Oder hey, wie wäre es gewesen, wenn man sich mal um das viel größere Unglück drum herum gekümmert hätte? Die vermutlich 25000 Toten? Die Tatsache, dass Leute in den Notunterkünften erfroren sind? Dass Patienten in den Krankenhäusern in den vom Tsunami zerstörten Regionen gestorben sind, weil man sie nicht richtig behandeln konnte? Oder, um mal eine erstaunliche positive Meldung zu bringen: Dass man es geschafft hat, eine zerstörte Autobahn innerhalb von sechs Tagen zu reparieren? (Nehmt euch da mal ein Beispiel, liebe Straßenbaufirmen in Deutschland.)

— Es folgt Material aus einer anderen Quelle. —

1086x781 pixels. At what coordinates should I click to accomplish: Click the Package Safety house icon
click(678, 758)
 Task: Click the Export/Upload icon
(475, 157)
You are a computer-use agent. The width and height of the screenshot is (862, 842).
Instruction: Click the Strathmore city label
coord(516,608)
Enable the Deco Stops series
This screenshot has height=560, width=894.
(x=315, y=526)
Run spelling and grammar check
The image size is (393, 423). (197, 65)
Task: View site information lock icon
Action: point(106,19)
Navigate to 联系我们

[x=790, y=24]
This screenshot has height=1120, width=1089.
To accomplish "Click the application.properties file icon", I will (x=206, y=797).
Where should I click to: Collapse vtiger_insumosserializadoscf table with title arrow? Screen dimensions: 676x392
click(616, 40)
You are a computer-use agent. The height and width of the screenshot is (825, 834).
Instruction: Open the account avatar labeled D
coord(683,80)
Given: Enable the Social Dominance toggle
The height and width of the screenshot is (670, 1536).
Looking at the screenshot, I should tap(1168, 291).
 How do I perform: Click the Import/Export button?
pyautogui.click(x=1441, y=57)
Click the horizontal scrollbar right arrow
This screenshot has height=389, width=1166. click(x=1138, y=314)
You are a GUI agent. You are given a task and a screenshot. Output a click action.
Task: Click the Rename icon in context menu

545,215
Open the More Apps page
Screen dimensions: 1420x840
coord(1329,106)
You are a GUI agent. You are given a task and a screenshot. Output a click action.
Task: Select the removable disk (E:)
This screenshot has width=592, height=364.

Kleiner sinnloser Fakt: In Afrika gab es früher natürliche Kernreaktoren. Dort wurde dank der natürlich entstandenen Urankonzentration in der Erde und durch einströmendes Wasser etwa für eine halbe Stunde eine Kettenreaktion am Laufen gehalten, bis das Wasser verdampfte. Die Reaktion kam dann zum Erliegen, bis nach einigen Stunden wieder genug neues Wasser nachgeströmt kam. Vor etwa 1,5 bis 2 Milliarden Jahren war allerdings der Anteil von Uran-235 so gering geworden, dass die natürlichen Kernreaktoren nach einigen hunderttausend Jahren Aktivität erloschen. Heute sind natürliche Kernreaktoren auf der Erde unmöglich. Alle bisher gefundenen Überreste solcher Kernreaktoren befinden sich in Gabun.
Ach ja, vergessen: Die Deutschen, die sich jetzt mit Jod-Tabletten eindecken oder Geigerzähler kaufen, weil sie Schiss vor der Radioaktivität in einem über 9000 Kilometer entfernten Land haben, sind einfach nur behämmert.